Zeureka wrote:
Dr Sclafani, I am wondering how such studies could be/will be or have already been started to be performed? Catheter vengography applied to all and for the placebo-group then just not apply the dilatation/ballooning? Without them knowing that it has been done or not? For how long would the improvements be compared in such a study (and by which criteria), and for how long would the placebo group not know it was placebo? Is this a realistic and necessary direction the neurologists are pushing us to go for? Placebo treatments without applying venoplasty?
This is the closest I've come to finding a similar sham surgery:
Quote:
N Engl J Med. 2002 Jul 11;347(2):81-8.
A controlled trial of arthroscopic surgery for osteoarthritis of the knee.

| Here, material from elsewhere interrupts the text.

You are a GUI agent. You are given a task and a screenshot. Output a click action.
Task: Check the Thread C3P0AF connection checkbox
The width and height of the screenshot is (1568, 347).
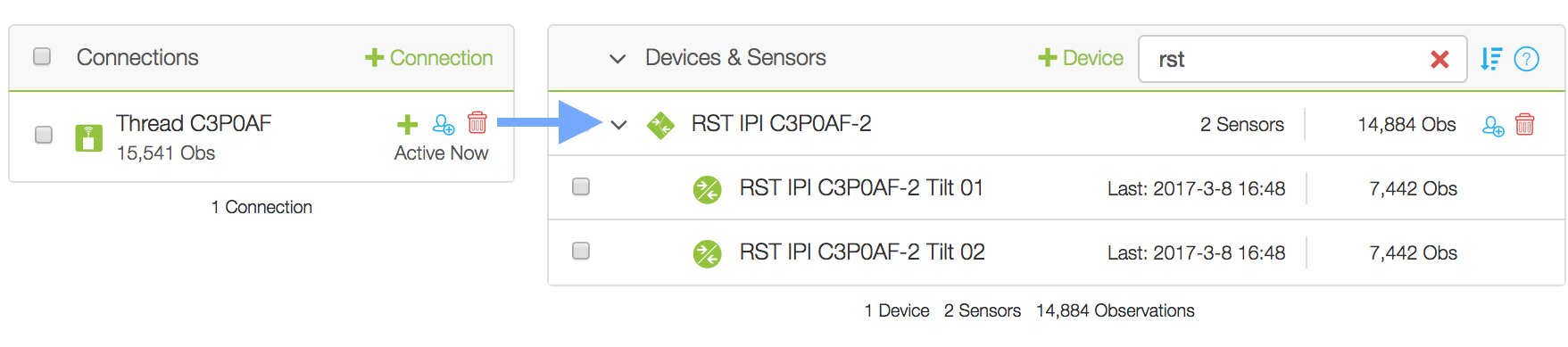pyautogui.click(x=43, y=135)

Moseley JB, O'Malley K, Petersen NJ, Menke TJ, Brody BA, Kuykendall DH, Hollingsworth JC, Ashton CM, Wray NP.
Houston Veterans Affairs Medical Center, Baylor College of Medicine, Houston, TX 77030, USA.
Comment in:
N Engl J Med. 2002 Jul 11;347(2):137-9.
N Engl J Med. 2002 Jul 11;347(2):132-3.
N Engl J Med. 2002 Nov 21;347(21):1717-9; author reply 1717-9.
N Engl J Med. 2002 Nov 21;347(21):1717-9; author reply 1717-9.
N Engl J Med. 2002 Nov 21;347(21):1717-9; author reply 1717-9.
N Engl J Med. 2002 Nov 21;347(21):1717-9; author reply 1717-9.
N Engl J Med. 2002 Nov 21;347(21):1717-9; author reply 1717-9.
J Bone Joint Surg Am. 2003 Feb;85-A(2):387.
ACP J Club. 2003 Mar-Apr;138(2):49.
Curr Womens Health Rep. 2003 Feb;3(1):63-4.
Summary for patients in:
J Fam Pract. 2002 Oct;51(10):813.
BACKGROUND: Many patients report symptomatic relief after undergoing arthroscopy of the knee for osteoarthritis, but it is unclear how the procedure achieves this result. We conducted a randomized, placebo-controlled trial to evaluate the efficacy of arthroscopy for osteoarthritis of the knee.
METHODS: A total of 180 patients with osteoarthritis of the knee were randomly assigned to receive arthroscopic débridement, arthroscopic lavage, or placebo surgery. Patients in the placebo group received skin incisions and underwent a simulated débridement without insertion of the arthroscope. Patients and assessors of outcome were blinded to the treatment-group assignment. Outcomes were assessed at multiple points over a 24-month period with the use of five self-reported scores--three on scales for pain and two on scales for function--and one objective test of walking and stair climbing. A total of 165 patients completed the trial.
RESULTS: At no point did either of the intervention groups report less pain or better function than the placebo group. For example, mean (+/-SD) scores on the Knee-Specific Pain Scale (range, 0 to 100, with higher scores indicating more severe pain) were similar in the placebo, lavage, and débridement groups: 48.9+/-21.9, 54.8+/-19.8, and 51.7+/-22.4, respectively, at one year (P=0.14 for the comparison between placebo and lavage; P=0.51 for the comparison between placebo and débridement) and 51.6+/-23.7, 53.7+/-23.7, and 51.4+/-23.2, respectively, at two years (P=0.64 and P=0.96, respectively). Furthermore, the 95 percent confidence intervals for the differences between the placebo group and the intervention groups exclude any clinically meaningful difference.
CONCLUSIONS: In this controlled trial involving patients with osteoarthritis of the knee, the outcomes after arthroscopic lavage or arthroscopic débridement were no better than those after a placebo procedure.
PMID: 12110735 [PubMed - indexed for MEDLINE]
http://www.ncbi.nlm.nih.gov/pubmed/12110735
Thankl-you Eric593. I am very interested in how one can ethically do "sham" surgery. Whether informed consent is sufficient for the risks of the incision and insertion of the catheter is interesting to me. In angioplasty, though, the level of sedation is very low, and although not painful, I think you can feel the catheter moving in the body, so merely numbing the insertion site and sheilding the patient's eyes would not be sufficient. Plus the follow-up requires a warfarin regime, and a patient would know ilf they were receiving a placebo and not the anti-clotting drug. The anti-clotting drug is a risky thing. Those following the CCSVI history know that the one death that happened was due to the anti-clotting drugs that were part of the post-stenting procedure.
I have heard, but do not know first hand that Stanford is planning to insert the catheter into all subjects but in the placebo arm, not inflate the balloon. I have no idea what they would plan to do about the warfarin regiment.